Gaza violence overshadows Mideast peace talks
By DPA, IANSWednesday, September 15, 2010
JERUSALEM/GAZA - Israelis and Palestinians have begun tackling the “most difficult” core issues of their mutual conflict, the US said Wednesday, but the second round of direct peace negotiations was overshadowed by a surge of violence in Gaza.
Briefing reporters at the end of a more than two-hour parley between Israeli Prime Minister Benjamin Netanyahu and Palestinian President Mahmoud Abbas in Jerusalem, US envoy George Mitchell said the new negotiations had moved “very quickly” and “vigorously” to serious and substantial questions at the centre of the conflict.
“We recognise that there are serious issues and challenges that are highly sensitive for both leaders,” said Mitchell. “To me it is extremely impressive to see them both so engaged.
“It is an indicator … that peace is possible and that it is possible to conclude an agreement,” he said.

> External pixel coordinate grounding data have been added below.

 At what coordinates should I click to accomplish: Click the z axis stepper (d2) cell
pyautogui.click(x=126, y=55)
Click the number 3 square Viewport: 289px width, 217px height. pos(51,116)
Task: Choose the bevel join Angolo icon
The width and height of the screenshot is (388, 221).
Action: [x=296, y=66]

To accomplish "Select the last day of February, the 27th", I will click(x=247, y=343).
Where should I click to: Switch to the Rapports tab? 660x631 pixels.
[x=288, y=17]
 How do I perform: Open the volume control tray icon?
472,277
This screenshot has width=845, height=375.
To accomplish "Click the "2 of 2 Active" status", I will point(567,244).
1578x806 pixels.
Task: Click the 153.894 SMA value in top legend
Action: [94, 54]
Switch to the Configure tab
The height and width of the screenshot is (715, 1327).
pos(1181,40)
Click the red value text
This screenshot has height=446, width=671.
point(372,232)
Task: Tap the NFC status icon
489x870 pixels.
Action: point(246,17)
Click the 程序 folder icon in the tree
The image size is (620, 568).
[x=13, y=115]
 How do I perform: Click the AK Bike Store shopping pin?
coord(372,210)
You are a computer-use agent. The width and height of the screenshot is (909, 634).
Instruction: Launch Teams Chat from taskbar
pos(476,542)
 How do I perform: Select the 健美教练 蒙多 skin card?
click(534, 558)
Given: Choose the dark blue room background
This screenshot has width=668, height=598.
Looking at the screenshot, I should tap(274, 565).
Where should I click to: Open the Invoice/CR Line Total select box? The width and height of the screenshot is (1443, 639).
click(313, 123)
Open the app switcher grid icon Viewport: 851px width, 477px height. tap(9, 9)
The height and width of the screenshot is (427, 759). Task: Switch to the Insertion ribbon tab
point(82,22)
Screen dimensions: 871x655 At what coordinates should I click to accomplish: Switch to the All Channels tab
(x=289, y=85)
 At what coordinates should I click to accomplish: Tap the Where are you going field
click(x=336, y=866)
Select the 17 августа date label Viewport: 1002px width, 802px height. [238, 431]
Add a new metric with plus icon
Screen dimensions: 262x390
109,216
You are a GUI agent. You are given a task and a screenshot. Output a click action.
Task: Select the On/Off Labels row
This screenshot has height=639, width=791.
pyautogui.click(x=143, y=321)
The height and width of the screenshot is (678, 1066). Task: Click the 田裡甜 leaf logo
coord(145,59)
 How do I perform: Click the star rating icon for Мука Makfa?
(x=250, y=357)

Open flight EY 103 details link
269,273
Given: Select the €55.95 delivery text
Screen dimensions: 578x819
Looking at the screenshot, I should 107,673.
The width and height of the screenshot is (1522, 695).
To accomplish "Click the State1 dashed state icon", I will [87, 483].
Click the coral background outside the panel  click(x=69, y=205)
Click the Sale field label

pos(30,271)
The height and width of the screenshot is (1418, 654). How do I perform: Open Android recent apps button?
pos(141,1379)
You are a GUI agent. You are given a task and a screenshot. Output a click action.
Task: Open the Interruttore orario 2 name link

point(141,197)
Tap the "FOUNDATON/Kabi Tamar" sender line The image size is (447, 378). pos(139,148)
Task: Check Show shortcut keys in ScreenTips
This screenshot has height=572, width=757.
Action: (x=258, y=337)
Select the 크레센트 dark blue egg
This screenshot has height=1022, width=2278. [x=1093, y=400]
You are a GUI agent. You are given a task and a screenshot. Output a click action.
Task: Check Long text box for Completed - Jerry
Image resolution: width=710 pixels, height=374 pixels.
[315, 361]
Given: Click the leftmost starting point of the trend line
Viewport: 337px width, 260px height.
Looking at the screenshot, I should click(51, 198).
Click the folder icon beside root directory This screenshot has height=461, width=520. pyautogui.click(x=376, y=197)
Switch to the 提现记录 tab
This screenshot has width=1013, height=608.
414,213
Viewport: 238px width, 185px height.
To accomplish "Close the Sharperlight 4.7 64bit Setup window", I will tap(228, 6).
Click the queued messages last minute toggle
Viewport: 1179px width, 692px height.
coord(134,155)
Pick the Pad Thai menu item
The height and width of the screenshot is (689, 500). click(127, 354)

The US envoy added the two parties had agreed their negotiators would continue discussions next week. They would then decide when the next Abbas-Netanyahu summit would take place.
The day of talks in Jerusalem followed a day of sessions in the Egyptian Red Sea resort of Sharm el-Sheikh Tuesday, in which Abbas and Netanyahu also held two face-to-face meetings.
Their parley in Jerusalem was the first time in two years that Abbas visited the Israeli prime minister’s residence in Jerusalem. He had been reluctant to enter into direct negotiations with the nationalist Israeli leader, and the current talks, launched in a first round in Washington early this month, come more than a year after the right-leaning Netanyahu government took office.
Abbas wrote in the guest book that he returned to the prime minister’s residence after a long absence to continue the negotiations out of “hope” for an eternal peace in the entire region.
But a surge in rocket and mortar fire and an Israeli retaliatory airstrike on a smuggling tunnel in southern Gaza that killed one Palestinian and injured three others overshadowed the talks.
The airstrike in the southern Gaza town of Rafah came after Gaza militants fired at least 10 projectiles at Israel Wednesday - the largest number of projectiles fired from Gaza in a single day since March 2009.
They included a Russian-type Grad rocket, the first to hit north of the southern Israeli coastal city of Ashkelon since the Gaza war of the winter of 2008-2009, Israeli Channel 2 television reported, as well as two phosphorous bombs.
The Israeli military confirmed the strike, noting in a statement that the tunnel was used to smuggle militants into the coastal strip “so that they could execute attacks against Israeli civilians”.
A senior Israeli military officer, meanwhile, warned that Israel expects militants to launch more rockets and mortars at the Jewish state during the ongoing peace talks.
The officer, who spoke to journalists on condition of anonymity, said militants in Gaza had in the past few days stepped up their activity, including the planting of explosives near the border with Israel as well as sniper fire at soldiers patrolling the security fence along it.
Since Sunday, four Palestinians have been killed and at least five injured, one critically, in Israeli retaliatory airstrikes and artillery shelling.
Gunmen of the radical Islamist Hamas movement ruling Gaza killed four Israelis, and wounded two others in two separate attack two weeks ago, as Israelis and Palestinians were meeting in Washington to relaunch the long-awaited direct negotiations.
US Secretary of State Hillary Rodham Clinton, meeting Israeli President Shimon Peres earlier Wednesday, urged Israelis and Palestinians to have faith in the new peace negotiations, even though she said she understood the widespread “scepticism, doubt and disappointments” felt by both sides.
“I’m well aware of the obstacles that stand in the way of peace,” she said, but added the status quo was unsustainable and the only path to ensure Israel’s future as a Jewish and democratic state was a comprehensive regional peace agreement.
After meeting Peres, the secretary of state also held talks with Palestinian Prime Minister Salam Fayyad in Jerusalem. She met Netanyahu in the late afternoon, before she and Mitchell joined Abbas and Netanyahu in their direct parley.
Clinton was scheduled to make the short journey from Jerusalem to the West Bank city of Ramallah Thursday for another private talk with Abbas.
On Wednesday, she did not address the contentious issue of Israel’s partial freeze of construction in the occupied West Bank, which is due to expire Sep 26 and threatens to jeopardise the nascent direct talks. But in Sharm el-Sheikh Tuesday, she insisted Israel should not resume building in Jewish settlements in the West Bank.
Israeli media reported Wednesday however that Washington was trying to work out a compromise to the Palestinian demand for a full freeze, under which Israel could build up to 2,000 housing units a year in 1.9 percent of the West Bank, which Abbas agreed to give up in a land swap deal in previous negotiations with former Israeli premier Ehud Olmert.